[STATED EXERCISE A]:
Answer these from the FLOP-counting notebook below:
(i) What value is N_TOKENS set to?
(ii) What batch_size is passed to compute_flops_gen?
(iii) What figure is printed for the 24 blocks?
[STATED EXERCISE B]: Echo the FLOP-counting notebook below, copying everything from "Sliding Window Attention" down to "n_flops = flops.compute_flops(N_TOKENS, backpropagate=True)".
[STATED EXERCISE C]: Carry on the FLOP-counting notebook below from the point where it stops.

[READING PASSAGE]:
# # # # # # #
In [1]:
import m2_utilities.flops as flops
from m2_utilities.model.qwen import load_qwen

%load_ext autoreload
%autoreload 2

In [2]:
model, tokenizer = load_qwen()

Sliding Window Attention is enabled but not implemented for `sdpa`; unexpected results may be encountered.


### Single Forward Pass

In [4]:
N_TOKENS = 512

n_flops = flops.compute_flops(N_TOKENS, backpropagate=True)
print(f"Total FLOPS: {n_flops:.4e}")

Total FLOPS: 1.6955e+12


### Generate 20 Given Context Length of 80

In [5]:
N_CONTEXT = 10
N_GENERATE = 90

n_flops = flops.compute_flops_gen(N_CONTEXT, N_GENERATE, batch_size=150)
print(f"Total FLOPS: {n_flops:.4e}")

Total FLOPS: 5.8470e+14


### Adding Poisitional Embeddings

In [7]:
n_flops = flops.embedding(N_TOKENS, hidden_size=896)
print(f"Embbeding Layer: {n_flops:.2e}")

Embbeding Layer: 4.59e+05


### All Self-Attention Blocks

In [8]:
N_LAYERS = 24
n_flops = flops.block(N_TOKENS, n_heads=14, hidden_size=896, intermediate_size=4864)
print(f"Single Block: {n_flops:.2e}")
print(f"{N_LAYERS} Blocks: {N_LAYERS * n_flops:.2e}")

Single Block: 1.77e+10
24 Blocks: 4.25e+11


### Breakdown of a Single Block

In [9]:
n_flops = flops.ffn(N_TOKENS, hidden_size=896, intermediate_size=4864)
# # # # # # #
[SUPPLIED MATERIAL]:
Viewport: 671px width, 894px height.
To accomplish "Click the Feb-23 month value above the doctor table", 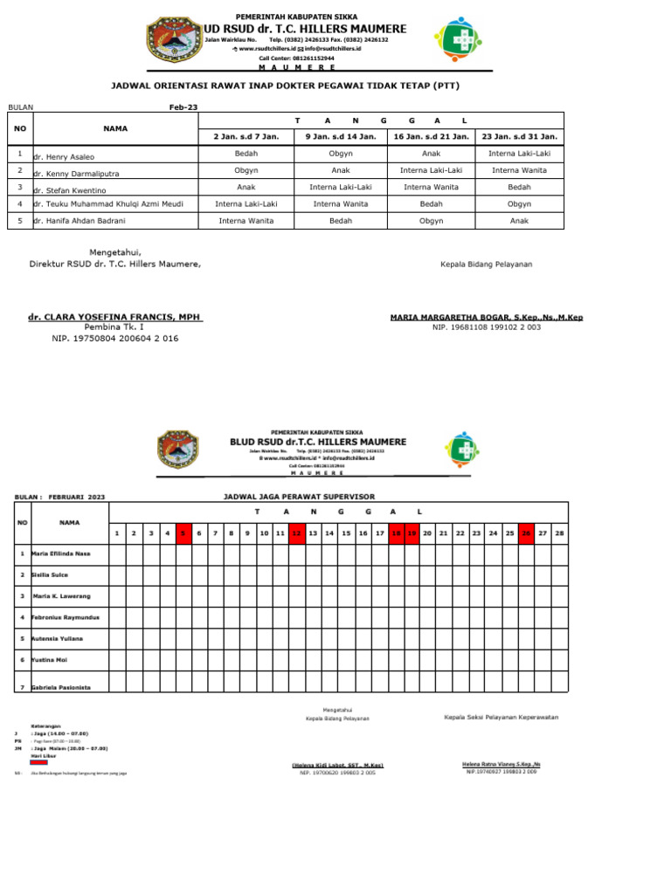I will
# # # # # # #
[REPLY A]:
(i) 512
(ii) 150
(iii) 4.25e+11

[REPLY B]:
Sliding Window Attention is enabled but not implemented for `sdpa`; unexpected results may be encountered.


### Single Forward Pass

In [4]:
N_TOKENS = 512

n_flops = flops.compute_flops(N_TOKENS, backpropagate=True)

[REPLY C]:
print(f"FFN: {n_flops:.2e}")

n_flops = flops.multi_head_self_attention(N_TOKENS, n_heads=14, hidden_size=896)
print(f"MHSA: {n_flops:.2e}")

n_flops = flops.rms_norm(N_TOKENS, hidden_size=896)
print(f"RMSNorm: {n_flops:.2e}")

n_flops = flops.add_residual(N_TOKENS, hidden_size=896)
print(f"Residual: {n_flops:.2e}")

FFN: 1.34e+10
MHSA: 4.27e+09
RMSNorm: 5.97e+06
Residual: 4.59e+05


### Post Self-Attention Operations

In [10]:
n_flops = flops.final_linear(N_TOKENS, hidden_size=896, vocab_size=151936)
print(f"Final Linear Transform: { n_flops:.2e}")

n_flops = flops.softmax(N_TOKENS, vector_size=151936)
print(f"Final Softmax: {n_flops:.2e}")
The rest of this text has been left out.